European Union–Papua New Guinea relations
- European Union: Papua New Guinea

= Papua New Guinea–European Union relations =

Cooperation between Papua New Guinea and the European Union is developed in the framework of Cotonou Agreement within the wider ACP–EU development cooperation. While neighboring Australia as the largest donor is the only country which provides direct budget supports, European Union is one of the major other sources of international assistance in the country. Since 2011 European Union is the second largest export market accounting for 9.2% of total exports by the country.

Papua New Guinea was one of the countries in the region actively involved in initiatives to replace the Lomé Convention with the Regional Economic Partnership Agreement with EU, ultimately leading to a couple of separate bilateral agreements. Papua New Guinea signed Lome II, III and IV Conventions in which it identified rural and human resources development as principal sectors for development assistance.

In 2002, the European Commission Election Exploratory mission visited the country but advised against full scale EU electoral observation of the 2002 Papua New Guinean general election due to security concerns.
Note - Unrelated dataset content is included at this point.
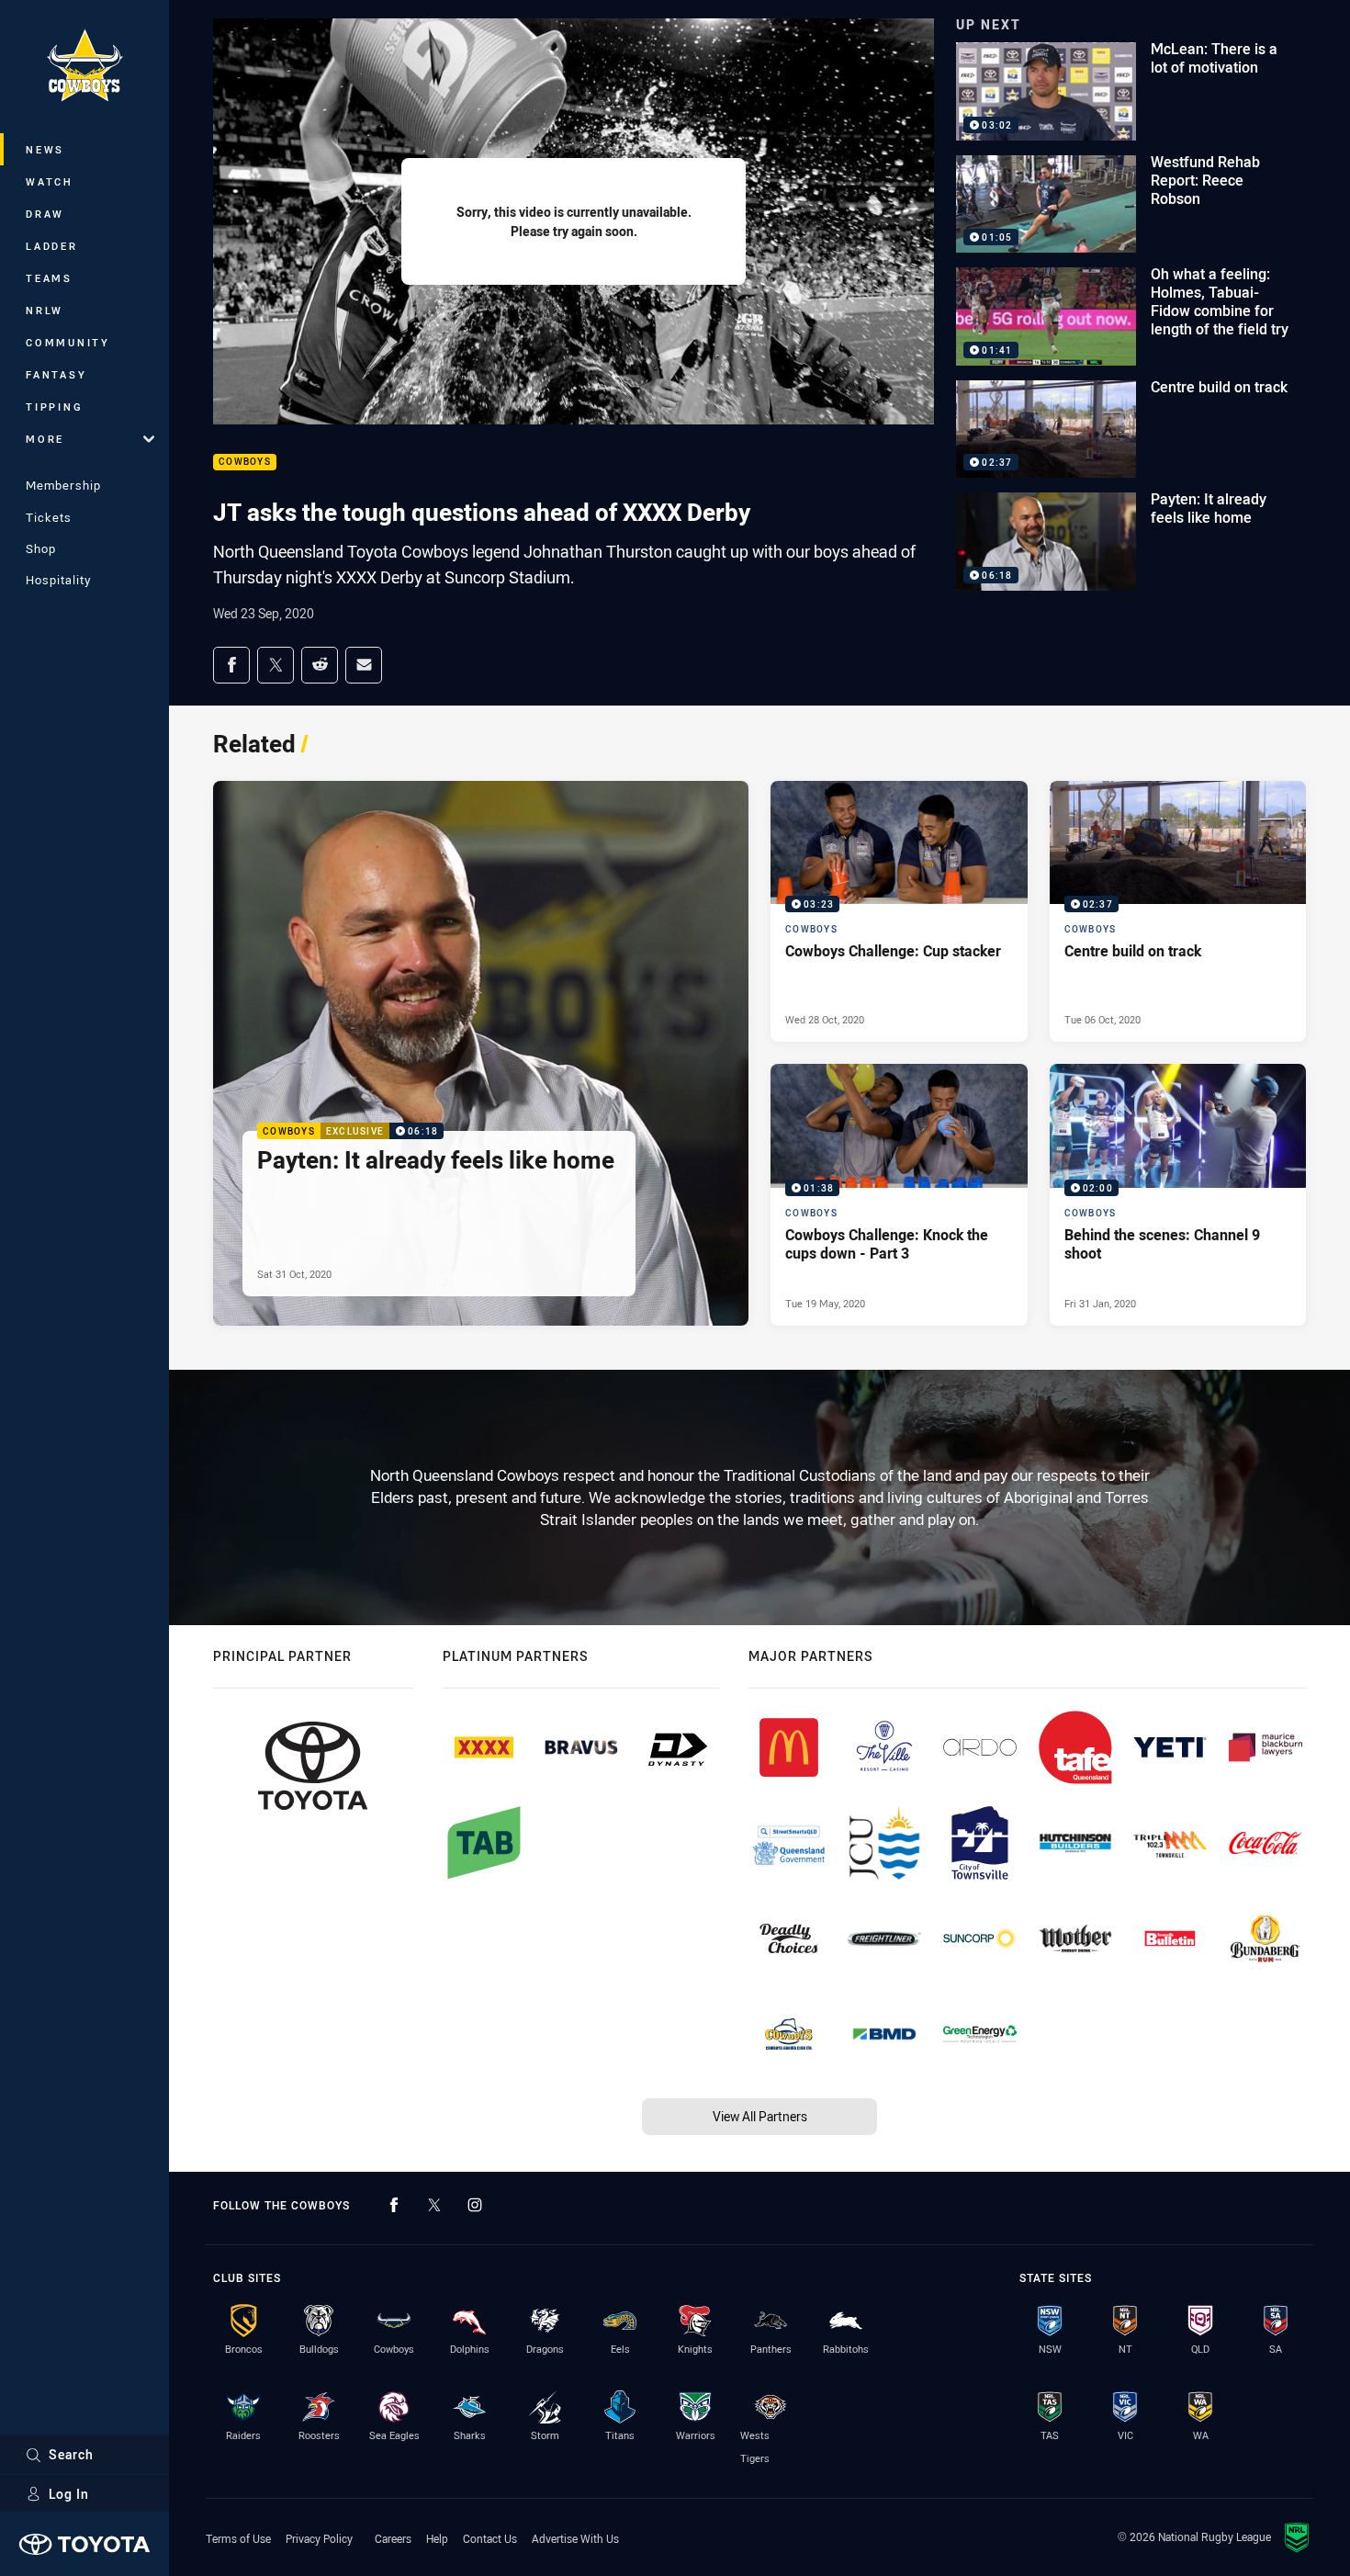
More (45, 439)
In 2007 two sides signed an interim-Economic Partnership Agreement exempting tariff and quota limitations for canned tuna and smoked loins produced in Papua New Guinea. Two sides signed 2014-2020 National Indicative Programme (NIP) by which European Union committed allocation of 184 million € of development aid subdivided into 85 million for rural entrepreneurship, investment and trade, 60 million for water, sanitation and hygiene, 30 million for education and 9 million for support measures.

In March 2021, in the context of vaccine dispute between Brussels and Canberra, Prime Minister of Australia Scott Morrison urged European Union to send 1 million COVID-19 vaccines to Papua New Guinea, the request which was accepted following month.